Dying gradient values in Pytorch-Geometric


I am using Pytorch-Geometric library to implement a Graph Neural Network for a regression problem. The model is defined as:

import torch
from torch.nn.parameter import Parameter
import torch.optim as optim
import torch.nn.functional as F
import torch.nn as nn
from torch_geometric.nn import GCNConv

class Model(nn.Module):
    def __init__(self, nin=1, nhid1=128, nout=128, hid_l=64, out_l=1):
        super(Model, self).__init__()
        self.gc1 = GCNConv(in_channels= nin, out_channels= nhid1)
        self.gc2 = GCNConv(in_channels= nhid1, out_channels= nout)
        self.lay1 = nn.Linear(nout ,hid_l)
        self.l0 = nn.Linear(hid_l,hid_l)
        self.l1 = nn.Linear(hid_l,hid_l)
        self.lay2 = nn.Linear(hid_l ,out_l)
        self.active = nn.LeakyReLU(0.1)
        with torch.no_grad():
            self.gc1.weight = Parameter(nn.init.uniform_(torch.empty(nin,nhid1),a=0.0,b=1.0))
            self.gc1.bias = Parameter(nn.init.uniform_(torch.empty(nhid1),a=0.0,b=1.0))
            self.gc2.weight = Parameter(nn.init.uniform_(torch.empty(nhid1,nout),a=0.0,b=1.0))
            self.gc2.bias = Parameter(nn.init.uniform_(torch.empty(nout),a=0.0,b=1.0))
            self.lay1.weight = Parameter(nn.init.uniform_(torch.empty(hid_l, nout ),a=0.0,b=1.0))
            self.l0.weight = Parameter(nn.init.uniform_(torch.empty(hid_l, hid_l),a=0.0,b=1.0))
            self.l1.weight = Parameter(nn.init.uniform_(torch.empty(hid_l, hid_l),a=0.0,b=1.0))
            self.lay2.weight = Parameter(nn.init.uniform_(torch.empty(out_l,hid_l),a=0.0,b=1.0))

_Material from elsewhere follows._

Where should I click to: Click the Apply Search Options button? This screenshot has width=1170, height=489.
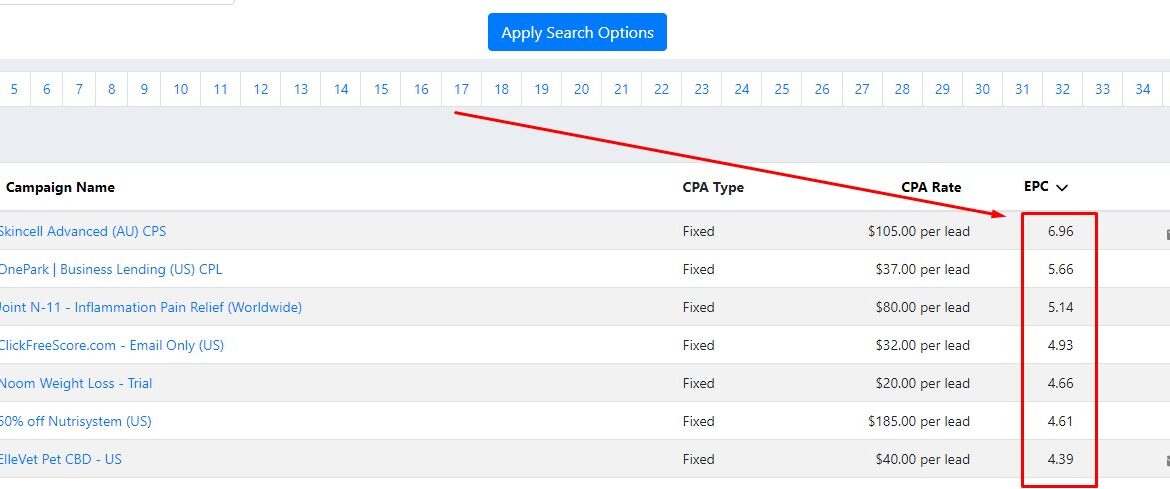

    def forward(self, data):
        x, adj = data.x, data.edge_index
        x = self.active(self.gc1(x, adj))
        x = self.active(self.gc2(x, adj))
        x = self.active(self.lay1(x))
        x = self.active(self.l0(x))
        x = self.active(self.l1(x))
        x = self.active(self.lay2(x))
        return x

where x is the feature matrix of dimension [n X 1] and adj is the edge index used in Pytorch Geometric. The gradient seems to have a very sharp descent even when training for just 40 epochs with batch gradient descent. I am training on scale-free graphs with around 1K nodes and ~3K edges. What can I do to get a better gradient values?